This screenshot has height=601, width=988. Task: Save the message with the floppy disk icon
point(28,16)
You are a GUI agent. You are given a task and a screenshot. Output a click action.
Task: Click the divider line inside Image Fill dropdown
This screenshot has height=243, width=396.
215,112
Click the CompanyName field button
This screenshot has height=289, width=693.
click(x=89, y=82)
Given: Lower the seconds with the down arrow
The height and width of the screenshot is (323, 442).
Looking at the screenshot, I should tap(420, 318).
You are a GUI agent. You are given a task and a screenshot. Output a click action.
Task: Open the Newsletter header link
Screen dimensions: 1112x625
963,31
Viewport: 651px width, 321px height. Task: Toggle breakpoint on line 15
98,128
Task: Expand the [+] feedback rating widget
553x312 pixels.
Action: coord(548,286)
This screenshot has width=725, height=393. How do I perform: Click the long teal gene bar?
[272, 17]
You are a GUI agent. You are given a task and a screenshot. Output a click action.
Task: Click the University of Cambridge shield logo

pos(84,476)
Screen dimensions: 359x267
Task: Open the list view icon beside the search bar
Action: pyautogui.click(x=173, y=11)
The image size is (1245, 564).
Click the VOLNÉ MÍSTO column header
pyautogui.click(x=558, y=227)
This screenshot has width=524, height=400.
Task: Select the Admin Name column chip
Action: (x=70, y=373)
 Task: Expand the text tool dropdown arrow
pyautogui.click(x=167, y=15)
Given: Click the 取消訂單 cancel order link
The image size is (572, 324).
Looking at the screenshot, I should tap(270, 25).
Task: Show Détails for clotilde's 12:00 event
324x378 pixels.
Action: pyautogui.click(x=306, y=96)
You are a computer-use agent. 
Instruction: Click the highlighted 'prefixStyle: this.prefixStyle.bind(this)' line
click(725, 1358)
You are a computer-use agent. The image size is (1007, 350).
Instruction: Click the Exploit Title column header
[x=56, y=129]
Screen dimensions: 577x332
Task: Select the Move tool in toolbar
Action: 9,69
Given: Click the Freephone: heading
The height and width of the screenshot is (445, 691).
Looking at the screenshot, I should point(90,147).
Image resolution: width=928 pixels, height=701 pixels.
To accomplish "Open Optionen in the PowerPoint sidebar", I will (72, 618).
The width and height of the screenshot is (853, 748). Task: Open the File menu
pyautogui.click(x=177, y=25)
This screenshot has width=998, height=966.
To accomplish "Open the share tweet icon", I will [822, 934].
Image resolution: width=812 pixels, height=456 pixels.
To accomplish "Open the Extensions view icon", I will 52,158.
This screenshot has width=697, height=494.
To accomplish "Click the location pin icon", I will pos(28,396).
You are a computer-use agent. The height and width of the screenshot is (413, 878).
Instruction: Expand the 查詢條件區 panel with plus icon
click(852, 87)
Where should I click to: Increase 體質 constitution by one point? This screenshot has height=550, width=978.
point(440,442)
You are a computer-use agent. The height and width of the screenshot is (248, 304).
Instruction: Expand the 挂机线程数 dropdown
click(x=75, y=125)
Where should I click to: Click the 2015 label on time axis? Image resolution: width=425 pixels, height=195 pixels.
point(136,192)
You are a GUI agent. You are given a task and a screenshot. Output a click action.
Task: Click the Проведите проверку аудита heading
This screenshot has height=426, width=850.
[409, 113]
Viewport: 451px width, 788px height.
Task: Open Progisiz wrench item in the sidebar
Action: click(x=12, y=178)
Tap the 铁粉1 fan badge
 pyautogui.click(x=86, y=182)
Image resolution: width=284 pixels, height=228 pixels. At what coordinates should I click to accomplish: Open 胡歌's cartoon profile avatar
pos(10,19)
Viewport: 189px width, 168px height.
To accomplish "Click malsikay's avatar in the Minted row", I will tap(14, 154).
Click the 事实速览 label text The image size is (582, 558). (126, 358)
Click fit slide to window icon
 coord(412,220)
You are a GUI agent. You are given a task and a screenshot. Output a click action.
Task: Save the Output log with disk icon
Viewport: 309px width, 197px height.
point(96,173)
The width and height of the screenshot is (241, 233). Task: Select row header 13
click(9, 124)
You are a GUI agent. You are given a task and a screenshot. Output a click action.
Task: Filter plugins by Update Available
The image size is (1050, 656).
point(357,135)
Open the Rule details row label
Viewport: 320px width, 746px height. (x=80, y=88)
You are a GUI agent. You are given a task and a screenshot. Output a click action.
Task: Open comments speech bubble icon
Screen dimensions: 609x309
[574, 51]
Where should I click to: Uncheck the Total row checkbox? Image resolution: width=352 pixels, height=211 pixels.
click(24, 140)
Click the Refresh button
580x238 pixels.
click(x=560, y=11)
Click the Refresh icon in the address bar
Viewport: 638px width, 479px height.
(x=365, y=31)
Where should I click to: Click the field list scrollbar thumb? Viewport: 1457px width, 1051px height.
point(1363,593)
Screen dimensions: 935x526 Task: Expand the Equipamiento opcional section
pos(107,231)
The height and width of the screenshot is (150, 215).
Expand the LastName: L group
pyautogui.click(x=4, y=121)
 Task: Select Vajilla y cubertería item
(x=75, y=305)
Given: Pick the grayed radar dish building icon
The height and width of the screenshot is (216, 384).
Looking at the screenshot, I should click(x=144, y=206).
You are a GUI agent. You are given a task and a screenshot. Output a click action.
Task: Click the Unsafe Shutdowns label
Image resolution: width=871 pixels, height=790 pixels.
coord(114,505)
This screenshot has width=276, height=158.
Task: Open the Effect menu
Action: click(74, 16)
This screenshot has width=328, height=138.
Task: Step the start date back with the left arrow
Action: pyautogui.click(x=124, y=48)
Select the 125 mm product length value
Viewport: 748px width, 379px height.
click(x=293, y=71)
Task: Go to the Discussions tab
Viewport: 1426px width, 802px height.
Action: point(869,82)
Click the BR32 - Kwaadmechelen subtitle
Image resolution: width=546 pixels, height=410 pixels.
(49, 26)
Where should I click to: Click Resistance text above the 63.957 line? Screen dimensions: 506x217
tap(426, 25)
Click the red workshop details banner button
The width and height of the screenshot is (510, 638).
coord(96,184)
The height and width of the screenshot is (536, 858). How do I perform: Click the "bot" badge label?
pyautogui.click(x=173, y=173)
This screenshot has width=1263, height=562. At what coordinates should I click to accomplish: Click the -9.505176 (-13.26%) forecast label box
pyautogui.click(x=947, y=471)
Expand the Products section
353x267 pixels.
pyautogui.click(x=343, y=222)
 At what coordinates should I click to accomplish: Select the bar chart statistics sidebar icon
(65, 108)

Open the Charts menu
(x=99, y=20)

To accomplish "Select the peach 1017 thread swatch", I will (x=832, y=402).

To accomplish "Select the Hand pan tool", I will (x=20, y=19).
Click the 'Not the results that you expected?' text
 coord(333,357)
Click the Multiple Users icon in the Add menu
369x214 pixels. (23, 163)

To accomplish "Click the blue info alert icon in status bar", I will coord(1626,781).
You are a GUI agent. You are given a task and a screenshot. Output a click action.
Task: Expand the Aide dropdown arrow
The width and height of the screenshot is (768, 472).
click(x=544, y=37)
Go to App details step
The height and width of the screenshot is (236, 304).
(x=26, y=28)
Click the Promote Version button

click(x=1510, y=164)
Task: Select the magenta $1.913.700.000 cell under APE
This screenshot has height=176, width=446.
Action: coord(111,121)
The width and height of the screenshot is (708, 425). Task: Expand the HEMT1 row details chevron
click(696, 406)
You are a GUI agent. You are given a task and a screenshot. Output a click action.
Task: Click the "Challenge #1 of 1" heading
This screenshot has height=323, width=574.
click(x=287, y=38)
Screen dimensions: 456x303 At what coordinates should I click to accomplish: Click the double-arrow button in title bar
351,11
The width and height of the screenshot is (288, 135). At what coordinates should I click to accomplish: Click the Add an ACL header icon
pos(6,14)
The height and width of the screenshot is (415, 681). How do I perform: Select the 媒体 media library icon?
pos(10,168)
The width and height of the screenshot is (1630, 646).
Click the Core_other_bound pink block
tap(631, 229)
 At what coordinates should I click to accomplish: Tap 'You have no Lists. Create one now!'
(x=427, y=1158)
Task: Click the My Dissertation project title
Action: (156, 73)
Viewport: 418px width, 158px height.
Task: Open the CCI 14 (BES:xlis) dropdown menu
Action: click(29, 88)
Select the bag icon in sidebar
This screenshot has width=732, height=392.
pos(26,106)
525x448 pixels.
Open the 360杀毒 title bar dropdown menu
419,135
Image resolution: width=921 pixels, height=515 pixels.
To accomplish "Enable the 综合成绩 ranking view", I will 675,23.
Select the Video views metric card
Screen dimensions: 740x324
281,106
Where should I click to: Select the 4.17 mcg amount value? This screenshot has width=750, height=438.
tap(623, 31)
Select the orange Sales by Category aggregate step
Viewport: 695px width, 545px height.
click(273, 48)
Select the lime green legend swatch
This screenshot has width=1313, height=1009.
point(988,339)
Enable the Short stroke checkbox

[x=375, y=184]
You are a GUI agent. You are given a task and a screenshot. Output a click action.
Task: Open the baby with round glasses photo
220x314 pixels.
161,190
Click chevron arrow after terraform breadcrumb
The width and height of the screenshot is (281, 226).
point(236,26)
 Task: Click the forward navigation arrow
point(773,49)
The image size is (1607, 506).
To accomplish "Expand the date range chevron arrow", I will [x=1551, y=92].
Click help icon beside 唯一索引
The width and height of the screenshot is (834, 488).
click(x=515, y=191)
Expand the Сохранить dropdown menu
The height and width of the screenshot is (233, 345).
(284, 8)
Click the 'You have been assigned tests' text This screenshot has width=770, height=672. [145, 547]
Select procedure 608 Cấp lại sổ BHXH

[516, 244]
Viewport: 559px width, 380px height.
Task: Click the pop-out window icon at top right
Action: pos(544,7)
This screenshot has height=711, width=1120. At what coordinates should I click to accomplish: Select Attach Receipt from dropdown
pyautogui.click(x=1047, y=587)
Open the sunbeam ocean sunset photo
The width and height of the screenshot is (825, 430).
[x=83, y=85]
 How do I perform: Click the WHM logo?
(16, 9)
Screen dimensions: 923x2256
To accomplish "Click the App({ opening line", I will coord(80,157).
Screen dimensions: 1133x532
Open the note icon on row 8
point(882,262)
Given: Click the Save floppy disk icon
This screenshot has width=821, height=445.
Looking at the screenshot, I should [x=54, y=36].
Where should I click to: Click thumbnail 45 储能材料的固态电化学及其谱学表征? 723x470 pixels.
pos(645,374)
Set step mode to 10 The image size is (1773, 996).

▶ _Exercise objective_: The lines sought are those in the data above that include the string "computer"; copy each one.

▶ _Answer to the exercise_:
You are a computer-use agent. 
You are a computer-use agent. The image size is (1007, 350).
You are a computer-use agent. The height and width of the screenshot is (413, 878).
You are a computer-use agent. The height and width of the screenshot is (248, 304).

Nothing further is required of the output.